Manufacturers rely on metrics for the clearest and most accurate performance picture of their organizations’ processes, production, and profitability. Yet, although they have come a long way in updating their technology, many aren’t certain how to leverage the mounds of information being generated. Data crunching, which refers to importing facts and figures and processing them in a way that makes it useful for arriving at better decisions, is key—especially when doing so helps to answer five simple questions that enable manufacturers to make better choices when it comes to their operations.
Question 1: How well do you turn your data into action?
Data may be in good supply for many manufacturers, but it’s futile unless the data offers what’s needed to make decisions that have discernible influence. In truth, the majority of manufacturing executives in charge of big data don’t know how to make sense of its worth. Even for those who understand the big picture, turning the data into actionable steps in a timely manner proves tricky. But to be a factory of the future, the job of consolidating, sorting, and analyzing this data has to occur quickly and efficiently. Companies with the upper hand in turning this data into business intelligence—with enough time to implement change quickly at a lower cost— will come out ahead.
Question 2: How can manufacturers get the most from their data?
Numbers can be a manufacturer’s best friend. Not surprisingly, the metrics they provide are getting the attention of manufacturing budgets everywhere. These metrics are impressive in that they can offer a real shot at gaining a competitive advantage. Some of the strategies that help manufacturers get more from their data include:
- Set a baseline. From the start, measure manufacturing systems and process performance in order to establish a baseline from which everything will be measured.
- Customer-centric metrics. Which of the company’s manufacturing processes impact customer interactions the most? Once identified, devise metrics to measure this performance from the customer’s point-of-view. Think in terms of metrics that connect performance on the floor to financial results by way of the customer.
- Make results visible. With customer-centric metrics, it’s impressive to see the changes that can occur across a company. Collaboration toward solutions seems to happen more seamlessly and willingly once the entire company can see the analytics of customer performance.
Question 3: How do manufacturers accurately identify total operational costs?
Moving beyond the raw materials and labor, there are indirect costs that are just as essential to the operation, even though they’re not physically part of the manufacturing process. These costs fall under manufacturing overhead, and they must be properly accounted for, as required by generally accepted accounting principles. Factory expenses that are indirectly related to the manufacturing process include quality control staff, factory clerical workers, and equipment maintenance and repair personnel. Although these represent indirect manufacturing labor costs, they still include benefits and payroll taxes, not just salaries.

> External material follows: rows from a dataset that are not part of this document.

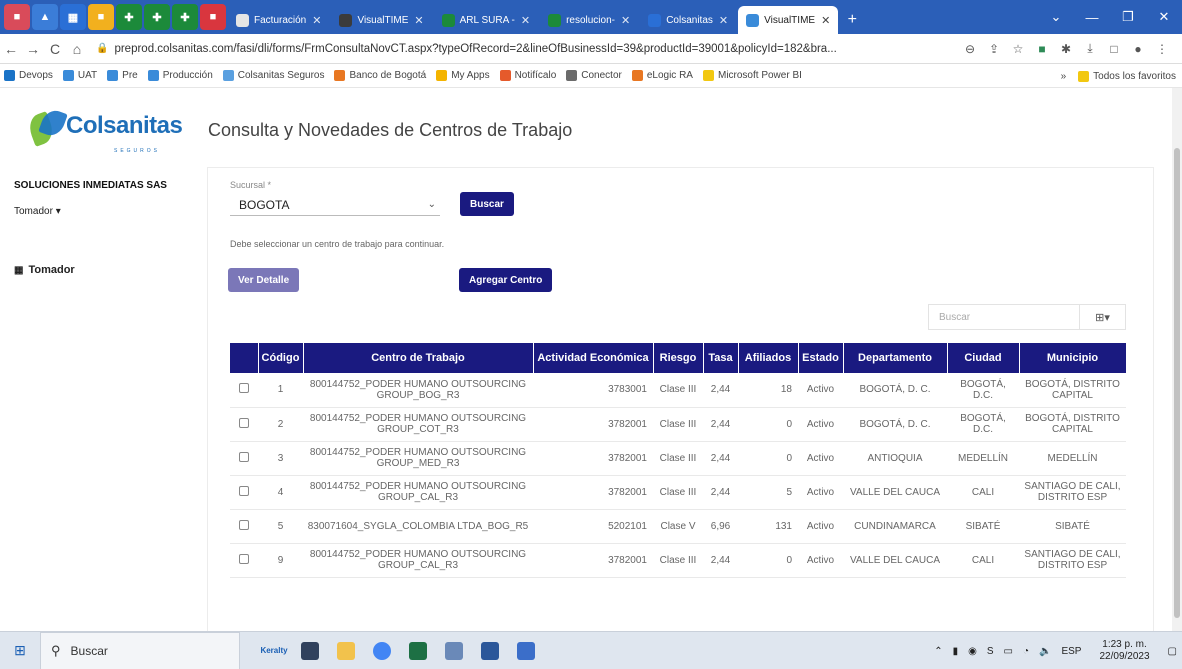 The height and width of the screenshot is (669, 1182). Describe the element at coordinates (678, 358) in the screenshot. I see `column-header: Riesgo` at that location.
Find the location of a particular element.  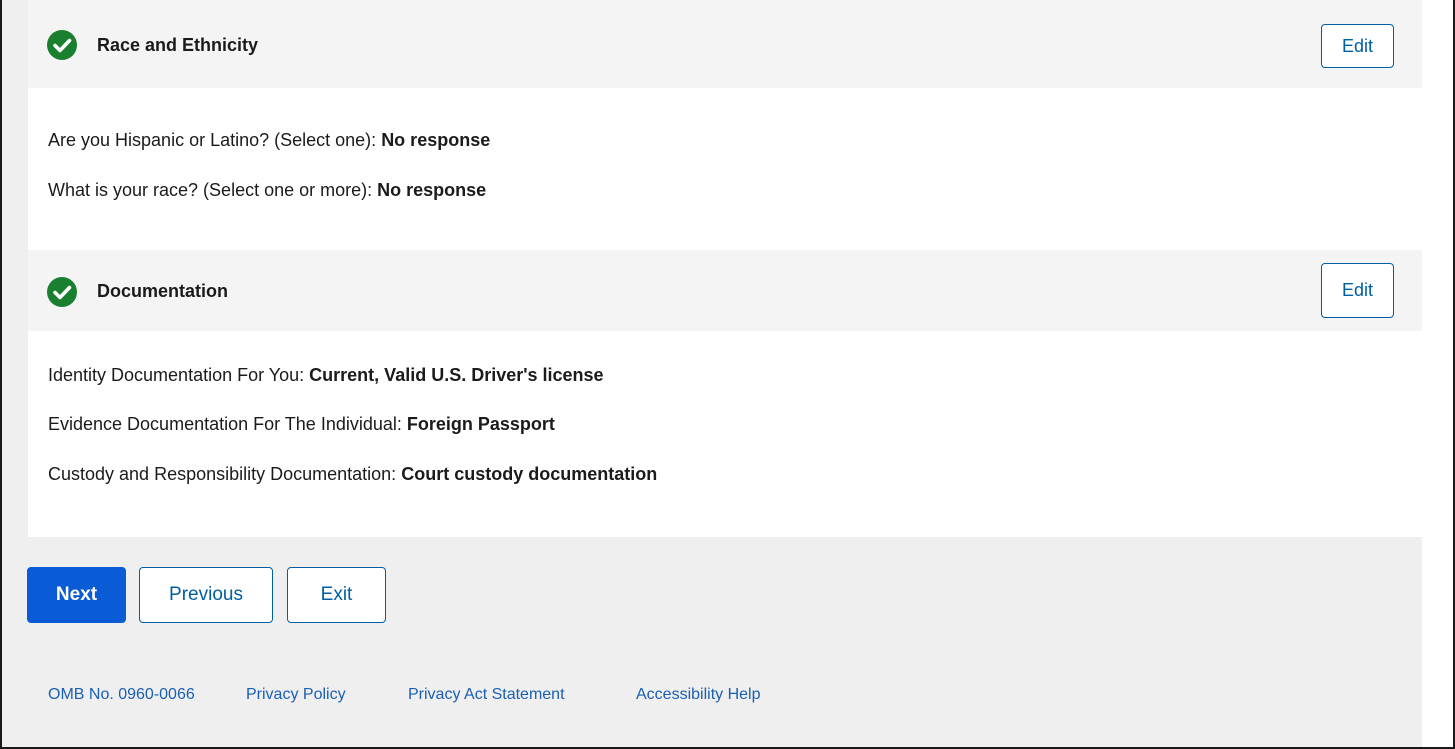

row-value: Court custody documentation is located at coordinates (530, 474).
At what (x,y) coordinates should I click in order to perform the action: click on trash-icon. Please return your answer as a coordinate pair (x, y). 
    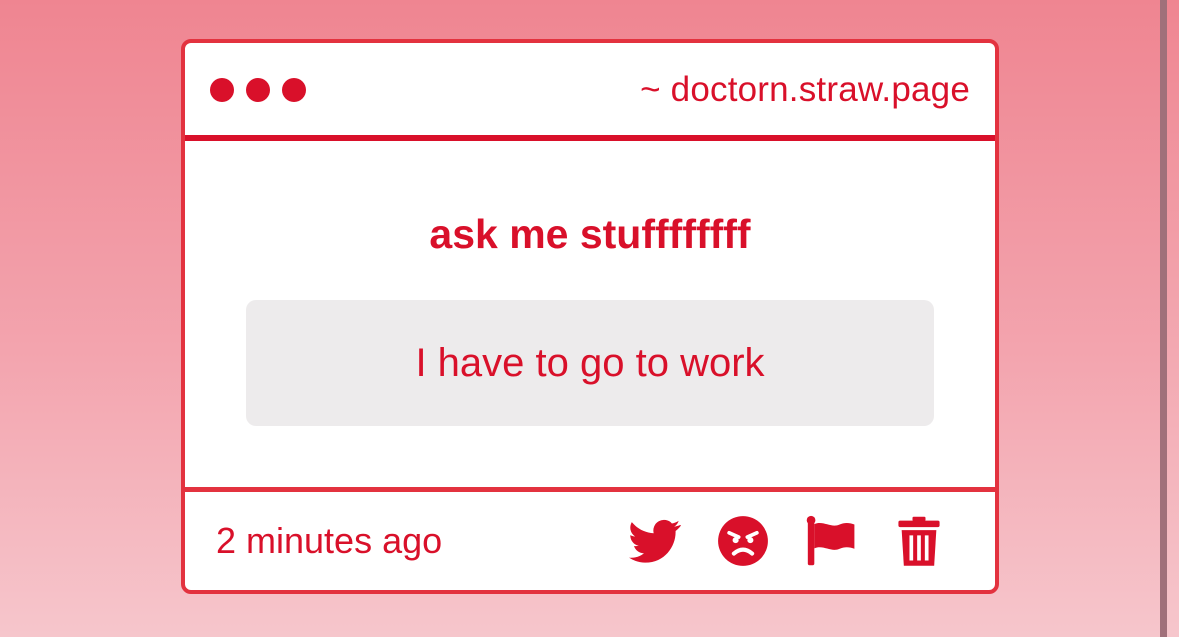
    Looking at the image, I should click on (919, 541).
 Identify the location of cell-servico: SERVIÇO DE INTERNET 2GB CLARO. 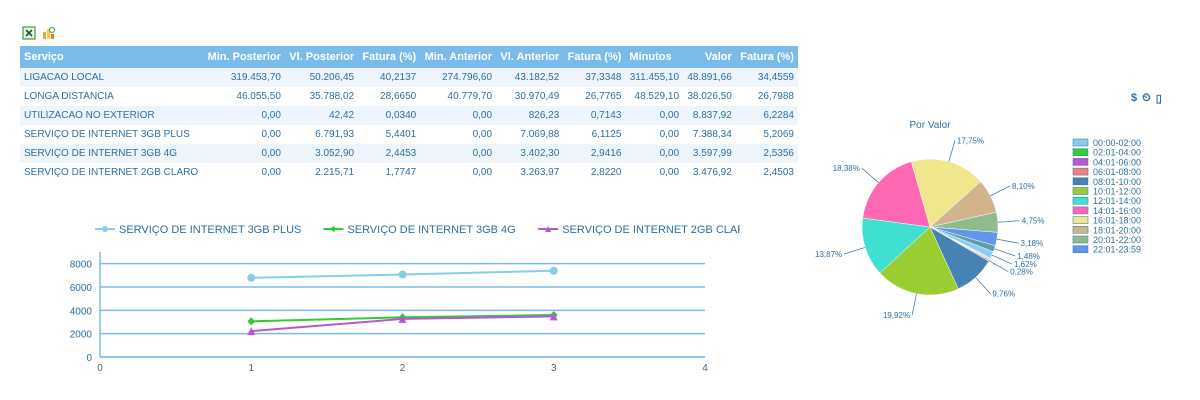
(112, 172).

Other costs that fall under manufacturing overhead include property taxes, factory supplies, utilities, and equipment/building depreciation.
Question 4: How flexible is your manufacturing execution system (MES)?
In the past, manufacturers used manufacturing resource planning (MRP) and enterprise resource planning (ERP) applications to manage data. MESs have brought about positive change to the industry by offering a far more simplified process, which is much more likely to produce a competitive advantage. The primary goal of a manufacturing execution system is to arrive at a level of high performance and maintain it. And, since MES software can be customized, it allows a manufacturer to choose the areas in which it wants to improve performance. Be it inventory, a specific process or a dysfunctional machine, an MES can offer sufficient insight to get to the root cause of problems.
Question 5: How does your business align with the global marketplace?
Repeatedly, research supports the notion that aligning with the global marketplace is a process that is driven by strategy, not tactics. Going global requires a long-term action plan—not just any action plan, but one that aligns corporate vision and mission, as well as identifies opportunities in preferred markets.
Going global presents an awkward situation for many executives charged with its execution. Those who know the tactical side of business naturally lean toward this type of work and associate accomplishment with getting an operation ready to roll…tactically. However, setting out to introduce a product or service to a new or foreign market requires a keen sense of the local culture, right down to consumer buying habits. Also, how does the company plan to distinguish itself in this new market? Nothing can be presupposed based on its past performance. Instead, newcomers need to find the product or service’s unique market position so they know what will move inventory more quickly than any competitor.
Getting answers from the numbers
One apparent trend in the manufacturing industry is its ongoing volatility, which translates into uncertainty—a condition from which all supply chains suffer. As a matter of principle, manufacturers must rely on the data their operations accumulate, which is why they use metrics. The process of effectively measuring, analyzing, and improving manufacturing metrics isn’t as easy as it may seem. Often there are combinations of metric indicators necessary to ensure that a larger business objective is being met. Developing a strategy, coupled with comprehensive answers to the five questions outlined, help a company understand the interrelationships between high-level goals and objectives. Also, being clear about strategy provides a sharper understanding as to how to better collect, manage, and act on a company’s business metrics. In the end, visibility into the process is made clearer and decisions can be made with resolve.